[Items listed in a dataset]
━━━━━━━━━━━━━━━━

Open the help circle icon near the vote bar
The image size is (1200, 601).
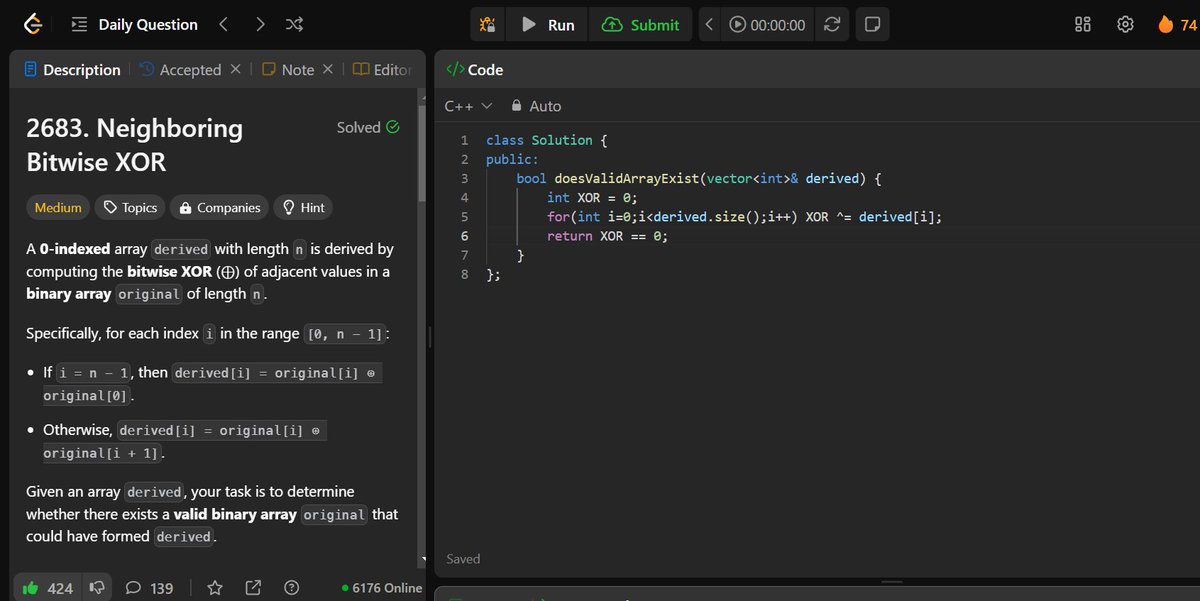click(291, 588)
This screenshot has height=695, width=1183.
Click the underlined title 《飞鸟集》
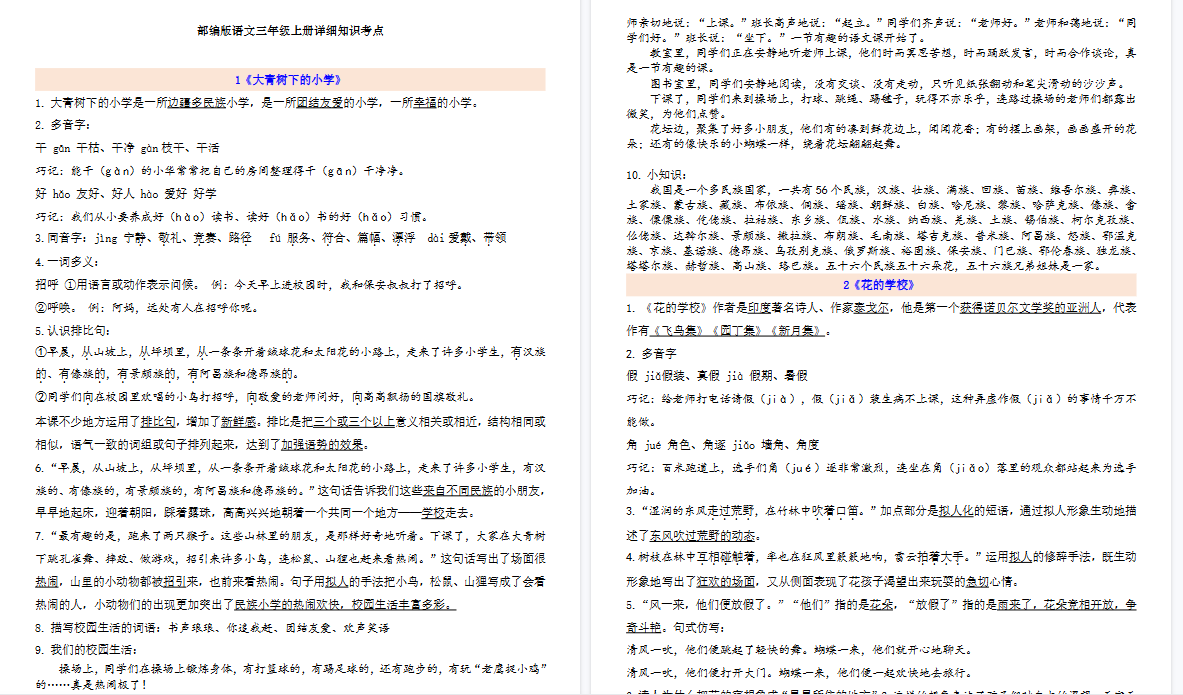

━━━━━━━━━━━━━━━━

• [What the task asks]: Nothing but the text is wanted: repeat the data above exactly, without its images.

• [Output of the exercise]:
Open the help circle icon near the vote bar
The image size is (1200, 601).
click(291, 588)
This screenshot has height=695, width=1183.
Click the underlined title 《飞鸟集》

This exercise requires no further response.